## BEGIN DATA TO PROCESS

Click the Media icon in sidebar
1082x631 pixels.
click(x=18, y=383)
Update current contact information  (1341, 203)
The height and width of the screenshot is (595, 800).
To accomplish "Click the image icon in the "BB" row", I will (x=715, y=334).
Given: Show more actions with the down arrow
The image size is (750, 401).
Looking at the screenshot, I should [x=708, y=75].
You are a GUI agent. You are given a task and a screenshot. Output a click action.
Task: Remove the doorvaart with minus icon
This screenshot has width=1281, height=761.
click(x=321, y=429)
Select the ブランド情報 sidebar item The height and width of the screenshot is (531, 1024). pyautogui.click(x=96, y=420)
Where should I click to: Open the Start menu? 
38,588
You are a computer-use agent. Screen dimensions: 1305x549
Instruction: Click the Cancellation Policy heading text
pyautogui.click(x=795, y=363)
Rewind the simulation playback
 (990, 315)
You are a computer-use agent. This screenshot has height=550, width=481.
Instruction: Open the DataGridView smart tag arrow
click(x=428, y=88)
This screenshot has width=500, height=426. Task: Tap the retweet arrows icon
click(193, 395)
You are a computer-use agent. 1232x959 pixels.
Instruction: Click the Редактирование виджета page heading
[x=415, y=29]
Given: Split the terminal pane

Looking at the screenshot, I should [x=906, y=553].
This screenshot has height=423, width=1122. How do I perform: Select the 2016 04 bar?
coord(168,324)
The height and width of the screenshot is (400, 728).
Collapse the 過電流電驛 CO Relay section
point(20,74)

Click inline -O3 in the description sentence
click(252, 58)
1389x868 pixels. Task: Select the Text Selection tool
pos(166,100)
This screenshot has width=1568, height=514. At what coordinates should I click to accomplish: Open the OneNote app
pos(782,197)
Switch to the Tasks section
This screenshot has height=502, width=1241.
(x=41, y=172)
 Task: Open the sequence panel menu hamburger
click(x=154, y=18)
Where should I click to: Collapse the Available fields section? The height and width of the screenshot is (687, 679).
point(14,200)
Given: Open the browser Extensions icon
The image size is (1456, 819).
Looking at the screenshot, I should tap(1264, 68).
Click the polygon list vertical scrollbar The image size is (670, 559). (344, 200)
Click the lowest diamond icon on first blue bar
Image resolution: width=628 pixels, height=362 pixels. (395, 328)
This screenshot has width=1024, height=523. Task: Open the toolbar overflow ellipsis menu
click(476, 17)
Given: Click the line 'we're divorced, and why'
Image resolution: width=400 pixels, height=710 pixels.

## END DATA TO PROCESS

EXERCISE
Reproduce all of the records above, from first line to last, character for character and with the same line breaks.

THE ANSWER
Click the Media icon in sidebar
1082x631 pixels.
click(x=18, y=383)
Update current contact information  (1341, 203)
The height and width of the screenshot is (595, 800).
To accomplish "Click the image icon in the "BB" row", I will (x=715, y=334).
Given: Show more actions with the down arrow
The image size is (750, 401).
Looking at the screenshot, I should [x=708, y=75].
You are a GUI agent. You are given a task and a screenshot. Output a click action.
Task: Remove the doorvaart with minus icon
This screenshot has width=1281, height=761.
click(x=321, y=429)
Select the ブランド情報 sidebar item The height and width of the screenshot is (531, 1024). pyautogui.click(x=96, y=420)
Where should I click to: Open the Start menu? 
38,588
You are a computer-use agent. Screen dimensions: 1305x549
Instruction: Click the Cancellation Policy heading text
pyautogui.click(x=795, y=363)
Rewind the simulation playback
 (990, 315)
You are a computer-use agent. This screenshot has height=550, width=481.
Instruction: Open the DataGridView smart tag arrow
click(x=428, y=88)
This screenshot has width=500, height=426. Task: Tap the retweet arrows icon
click(193, 395)
You are a computer-use agent. 1232x959 pixels.
Instruction: Click the Редактирование виджета page heading
[x=415, y=29]
Given: Split the terminal pane

Looking at the screenshot, I should [x=906, y=553].
This screenshot has height=423, width=1122. How do I perform: Select the 2016 04 bar?
coord(168,324)
The height and width of the screenshot is (400, 728).
Collapse the 過電流電驛 CO Relay section
point(20,74)

Click inline -O3 in the description sentence
click(252, 58)
1389x868 pixels. Task: Select the Text Selection tool
pos(166,100)
This screenshot has width=1568, height=514. At what coordinates should I click to accomplish: Open the OneNote app
pos(782,197)
Switch to the Tasks section
This screenshot has height=502, width=1241.
(x=41, y=172)
 Task: Open the sequence panel menu hamburger
click(x=154, y=18)
Where should I click to: Collapse the Available fields section? The height and width of the screenshot is (687, 679).
point(14,200)
Given: Open the browser Extensions icon
The image size is (1456, 819).
Looking at the screenshot, I should tap(1264, 68).
Click the polygon list vertical scrollbar The image size is (670, 559). (344, 200)
Click the lowest diamond icon on first blue bar
Image resolution: width=628 pixels, height=362 pixels. (395, 328)
This screenshot has width=1024, height=523. Task: Open the toolbar overflow ellipsis menu
click(476, 17)
Given: Click the line 'we're divorced, and why'
Image resolution: width=400 pixels, height=710 pixels.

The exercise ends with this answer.